▶ **Task directions**: Quote each of the entries below verbatim, keeping every line in its original order.

[Entries on locating words and elements]
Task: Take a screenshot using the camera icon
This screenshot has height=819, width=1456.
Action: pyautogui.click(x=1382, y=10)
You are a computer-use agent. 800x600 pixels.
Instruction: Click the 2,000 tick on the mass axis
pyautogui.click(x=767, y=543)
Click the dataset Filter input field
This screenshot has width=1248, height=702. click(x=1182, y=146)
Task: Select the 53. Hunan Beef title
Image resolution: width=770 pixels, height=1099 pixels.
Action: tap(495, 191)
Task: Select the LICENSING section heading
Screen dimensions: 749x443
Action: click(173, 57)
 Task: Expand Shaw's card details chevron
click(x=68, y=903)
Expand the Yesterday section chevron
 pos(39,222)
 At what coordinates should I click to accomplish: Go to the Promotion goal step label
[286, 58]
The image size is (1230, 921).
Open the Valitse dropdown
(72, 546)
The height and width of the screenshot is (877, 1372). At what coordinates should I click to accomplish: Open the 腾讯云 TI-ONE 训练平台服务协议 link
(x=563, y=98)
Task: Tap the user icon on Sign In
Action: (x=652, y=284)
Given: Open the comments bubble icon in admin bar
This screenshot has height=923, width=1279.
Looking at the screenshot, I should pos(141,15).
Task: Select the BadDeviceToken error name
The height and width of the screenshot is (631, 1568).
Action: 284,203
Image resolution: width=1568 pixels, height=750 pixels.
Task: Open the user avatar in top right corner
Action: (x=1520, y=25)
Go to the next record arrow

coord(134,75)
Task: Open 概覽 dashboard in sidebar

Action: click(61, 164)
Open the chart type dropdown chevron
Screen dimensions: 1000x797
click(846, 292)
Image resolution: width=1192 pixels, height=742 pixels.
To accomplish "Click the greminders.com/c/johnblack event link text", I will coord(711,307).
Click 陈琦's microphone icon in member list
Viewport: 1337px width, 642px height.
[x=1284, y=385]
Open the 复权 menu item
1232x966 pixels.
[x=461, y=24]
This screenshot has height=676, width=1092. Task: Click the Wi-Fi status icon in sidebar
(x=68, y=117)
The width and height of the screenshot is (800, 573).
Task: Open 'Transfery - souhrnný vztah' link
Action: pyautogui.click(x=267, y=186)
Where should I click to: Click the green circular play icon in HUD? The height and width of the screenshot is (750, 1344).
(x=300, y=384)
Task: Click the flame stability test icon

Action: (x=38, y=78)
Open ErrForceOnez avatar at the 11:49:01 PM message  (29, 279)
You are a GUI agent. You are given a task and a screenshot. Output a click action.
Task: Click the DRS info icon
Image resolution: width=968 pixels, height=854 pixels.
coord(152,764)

▶ **Result of this task**:
Task: Take a screenshot using the camera icon
This screenshot has height=819, width=1456.
Action: pyautogui.click(x=1382, y=10)
You are a computer-use agent. 800x600 pixels.
Instruction: Click the 2,000 tick on the mass axis
pyautogui.click(x=767, y=543)
Click the dataset Filter input field
This screenshot has width=1248, height=702. click(x=1182, y=146)
Task: Select the 53. Hunan Beef title
Image resolution: width=770 pixels, height=1099 pixels.
Action: tap(495, 191)
Task: Select the LICENSING section heading
Screen dimensions: 749x443
Action: click(173, 57)
 Task: Expand Shaw's card details chevron
click(x=68, y=903)
Expand the Yesterday section chevron
 pos(39,222)
 At what coordinates should I click to accomplish: Go to the Promotion goal step label
[286, 58]
The image size is (1230, 921).
Open the Valitse dropdown
(72, 546)
The height and width of the screenshot is (877, 1372). At what coordinates should I click to accomplish: Open the 腾讯云 TI-ONE 训练平台服务协议 link
(x=563, y=98)
Task: Tap the user icon on Sign In
Action: (x=652, y=284)
Given: Open the comments bubble icon in admin bar
This screenshot has height=923, width=1279.
Looking at the screenshot, I should pos(141,15).
Task: Select the BadDeviceToken error name
The height and width of the screenshot is (631, 1568).
Action: 284,203
Image resolution: width=1568 pixels, height=750 pixels.
Task: Open the user avatar in top right corner
Action: (x=1520, y=25)
Go to the next record arrow

coord(134,75)
Task: Open 概覽 dashboard in sidebar

Action: click(61, 164)
Open the chart type dropdown chevron
Screen dimensions: 1000x797
click(846, 292)
Image resolution: width=1192 pixels, height=742 pixels.
To accomplish "Click the greminders.com/c/johnblack event link text", I will coord(711,307).
Click 陈琦's microphone icon in member list
Viewport: 1337px width, 642px height.
[x=1284, y=385]
Open the 复权 menu item
1232x966 pixels.
[x=461, y=24]
This screenshot has height=676, width=1092. Task: Click the Wi-Fi status icon in sidebar
(x=68, y=117)
The width and height of the screenshot is (800, 573).
Task: Open 'Transfery - souhrnný vztah' link
Action: pyautogui.click(x=267, y=186)
Where should I click to: Click the green circular play icon in HUD? The height and width of the screenshot is (750, 1344).
(x=300, y=384)
Task: Click the flame stability test icon

Action: (x=38, y=78)
Open ErrForceOnez avatar at the 11:49:01 PM message  (29, 279)
You are a GUI agent. You are given a task and a screenshot. Output a click action.
Task: Click the DRS info icon
Image resolution: width=968 pixels, height=854 pixels.
coord(152,764)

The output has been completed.